Moving on to Congress, to paraphrase Ramchandra Guha, Congress has to die if a meaningful opposition is to be born. Clearly, Congress has ceased to be a political party; it’s more like family business. To perpetuate its proprietorial nature, the family relentlessly tries to mythify the Nehru-Gandhi brand. To date, it has not named one policy, programme, or infrastructure project, whether it’s an airport or a urinal, after a non-Nehru-Gandhi, except the Mahatma Gandhi NREGA scheme. Their complete silence during the beginning of Narsimha Rao’s centenary year this June is baffling. The message seems to be, unless you have a particular surname, you would remain an underling in Congress.

However, surprisingly, if there are any senior politicians who have proven record of honesty and competence, you’ll find them in Congress: Manmohan Singh, Anand Sharma, Jairam Ramesh, Sashi Tharoor, Bhupesh Baghel, or at a lower level, Gourav Vallabh. Even in Rajasthan, the Gehlot government proved its mettle during the COVID pandemic, despite internal bickering. I don’t know why these decent people cannot get together, leave Congress, and offer an alternative. For example, why does Sashi Tharoor have to compromise with soft-Hindutwa and get himself weighed in a temple to win an election in Kerala (and injure his head in the process) where BJP is not a factor?
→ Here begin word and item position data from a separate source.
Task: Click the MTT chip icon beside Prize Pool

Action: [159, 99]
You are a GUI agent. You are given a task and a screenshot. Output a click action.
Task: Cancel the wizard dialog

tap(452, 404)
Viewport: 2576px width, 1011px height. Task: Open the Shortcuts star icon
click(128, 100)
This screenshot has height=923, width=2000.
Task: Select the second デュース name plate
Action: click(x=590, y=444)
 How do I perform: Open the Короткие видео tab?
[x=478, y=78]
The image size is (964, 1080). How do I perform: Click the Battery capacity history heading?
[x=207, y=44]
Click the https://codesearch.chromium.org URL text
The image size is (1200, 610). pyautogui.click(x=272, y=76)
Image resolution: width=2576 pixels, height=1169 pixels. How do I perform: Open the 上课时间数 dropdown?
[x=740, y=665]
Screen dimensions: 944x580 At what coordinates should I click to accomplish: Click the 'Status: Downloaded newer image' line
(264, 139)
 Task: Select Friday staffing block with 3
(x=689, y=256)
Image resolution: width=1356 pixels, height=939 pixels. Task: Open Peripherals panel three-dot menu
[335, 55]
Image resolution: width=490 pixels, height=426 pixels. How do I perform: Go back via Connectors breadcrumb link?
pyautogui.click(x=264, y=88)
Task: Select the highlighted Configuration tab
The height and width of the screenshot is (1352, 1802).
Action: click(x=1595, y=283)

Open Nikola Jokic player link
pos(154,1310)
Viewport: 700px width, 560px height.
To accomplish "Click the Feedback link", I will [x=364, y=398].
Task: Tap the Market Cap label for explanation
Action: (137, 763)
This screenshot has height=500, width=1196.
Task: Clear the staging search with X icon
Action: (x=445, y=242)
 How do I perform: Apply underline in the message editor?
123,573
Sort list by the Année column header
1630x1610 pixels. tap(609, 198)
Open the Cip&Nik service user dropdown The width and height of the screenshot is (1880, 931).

Finally, I think we the people are to blame because we just cannot look beyond established political parties, however discredited they might be. Desperate situations require desperate solutions. Why don’t we at least begin to think of Harsh Mander and Yogendra Yadav as our new Gandhi and Nehru? I don’t think Gandhi did anything different or better during his initial years in South Africa than what Harsh Mander has been doing in India. On the other hand, Gandhi did a lot of stupid things like examining his shit, which Mander wouldn’t care to do. Or in what way is Yogendra Yadav intellectually or emotionally deficient than Nehru?

If these two emerge as the core of our new politics and if decent politicians chuck Congress and join them, we may have an alternative that would capture the imagination of the people. It is possible, as Arvind Kejriwal has shown on a smaller scale. That he has proved himself to be a mini autocrat ready to lick the boots of bigger autocrats is another issue.

Let’s not give up hope. Let’s find a solution.